Text passage:
======

To compare the efficacy and adverse events of 2 pharmacological strategies: intranasal fentanyl and nitrous oxide (FN) inhaled against intravenous ketamine and midazolam (KM) as procedural sedation and analgesia (PSA) in painful orthopedic procedures in the pediatric emergency department (ED).

METHODS:

This is an observational retrospective cohort study. Patients were included that submitted to PSA for carrying out a painful orthopedic procedure in the ED of a tertiary hospital over a period of 2 years. The main outcome variable was efficacy and adverse events of the PSA procedure.

RESULTS:

Eighty-three patients were included. Fifty-two patients received FN and 31 KM. The PSA strategy was considered efficacious in 82.7% of the patients in the KM group and 80.6% in the FN cohort. No differences between both strategies were found (P = 0.815). Seventeen children showed early adverse events, 2 in the FN cohort and 15 in the KM group (relative risk of the KM strategy, 23.48; 95% confidence interval (CI), 3.24-169.99). The average of satisfaction obtained by the families was of 10 (CI, 10-10) in the KM cohort and of 9 (CI, 8-9.5) in the FN group (P = 0.152). The length of stay in the ED was longer in the KM cohort (P < 0.001). Hospital admission rate differences were not statistically different (9.6% vs 22.6%, P = 0.144) in the KM versus FN cohort.

======

Stored entries
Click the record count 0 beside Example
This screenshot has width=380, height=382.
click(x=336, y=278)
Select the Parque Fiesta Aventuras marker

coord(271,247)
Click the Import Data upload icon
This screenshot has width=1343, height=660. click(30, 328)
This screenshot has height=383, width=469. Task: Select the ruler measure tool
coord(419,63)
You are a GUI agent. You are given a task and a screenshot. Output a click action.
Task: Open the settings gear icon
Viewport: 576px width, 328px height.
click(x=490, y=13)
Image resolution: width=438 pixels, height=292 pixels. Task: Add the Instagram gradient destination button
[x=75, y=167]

======

What you have to do: Reproduce the pediatric sedation study abstract above in full, word for word.

Written answer:
To compare the efficacy and adverse events of 2 pharmacological strategies: intranasal fentanyl and nitrous oxide (FN) inhaled against intravenous ketamine and midazolam (KM) as procedural sedation and analgesia (PSA) in painful orthopedic procedures in the pediatric emergency department (ED).

METHODS:

This is an observational retrospective cohort study. Patients were included that submitted to PSA for carrying out a painful orthopedic procedure in the ED of a tertiary hospital over a period of 2 years. The main outcome variable was efficacy and adverse events of the PSA procedure.

RESULTS:

Eighty-three patients were included. Fifty-two patients received FN and 31 KM. The PSA strategy was considered efficacious in 82.7% of the patients in the KM group and 80.6% in the FN cohort. No differences between both strategies were found (P = 0.815). Seventeen children showed early adverse events, 2 in the FN cohort and 15 in the KM group (relative risk of the KM strategy, 23.48; 95% confidence interval (CI), 3.24-169.99). The average of satisfaction obtained by the families was of 10 (CI, 10-10) in the KM cohort and of 9 (CI, 8-9.5) in the FN group (P = 0.152). The length of stay in the ED was longer in the KM cohort (P < 0.001). Hospital admission rate differences were not statistically different (9.6% vs 22.6%, P = 0.144) in the KM versus FN cohort.